Immigrants Rally Against Deportations

by Contessa Rita Bourbon

 

NEW YORK – Waving placards and chanting slogans, immigrants, including Filipinos, rallied in Lower Manhattan Monday, March 11, to push for legalization of undocumented immigrants. It was billed as the National Day of Action Against Deportations.

In passionate speeches, immigrants from multi-cultural groups derided the government for deporting 1.5 million undocumented immigrants from 2008 to 2012. The Obama administration was also criticized for spending $18 billion to imprison and deport illegal immigrants. The immigrants are pushing for comprehensive immigration reform that would lead to a path of citizenship.

Filipino immigrant leader Hanalei Ramos said deportations must be stopped. “We are concerned on the way immigrants are penalized and criminalized in this country,” Ramos said.

The Migrant Power Alliance, the umbrella of many immigrant groups,  demands an accessible, full-path to citizenship and that all families that are separated due to these hearings and processes are united now. Many of the immigrants are living under the shadow of suffering and fear. Although they contribute to the economy through their hard work, and many pay taxes, they are afraid of being arrested and deported.

In an emotional appeal to President Obama, Filipina Annabelle Sibayan said the President should understand how difficult it is to be separated from family. She related how she was detained, including her husband when their temporary work visa expired. They still attend hearings to justify their stay in the U.S. and to stop their deportation. Sibayan was also a human trafficking victim and has been granted a work permit by the USCIS. But deportation charge remains in effect.

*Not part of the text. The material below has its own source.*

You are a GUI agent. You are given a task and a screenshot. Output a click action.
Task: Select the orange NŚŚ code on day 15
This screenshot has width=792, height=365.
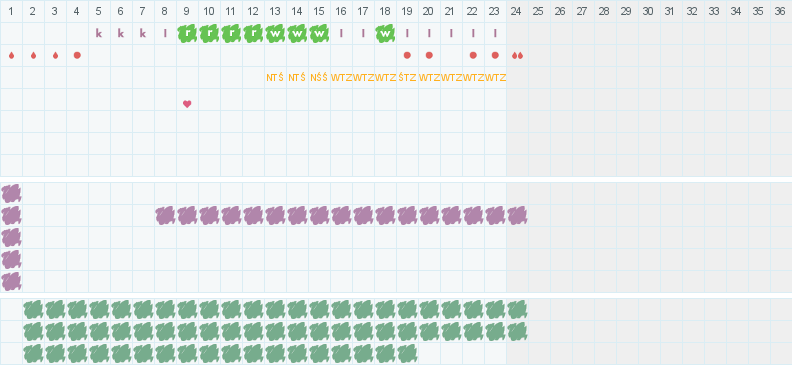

Meanwhile, in Washington, DC, senators are discussing a bipartisan immigration bill that may likely ditch the idea of requiring a new high-tech federal identity card for workers because it is too expensive.

Republican Sen. Lindsey Graham of South Carolina is worried on higher cost of biometric ID card. The card is aimed as a way to ensure employers don’t hire illegal workers. Graham and his backers are planning to expand the existing E-Verify system so employers can monitor the legal status of their prospective workers.

However, E-Verify system is ineffective at this time and has to be upgraded nationally. E-Verify permits employers to electronically submit prospective hires Social Security numbers or  to be double-checked against government databases
Graham and Sen. Chuck Schumer, a Democrat, from New York, are both members of the bipartisan Senate immigration-negotiating group. They were pushing for biometric ID that can use fingerprints of workers for effective checking of their immigration status. They are also pushing for their proposals to legalize 11 million undocumented workers, at the same time, securing the border. An immigration bill is expected to be finalized in April.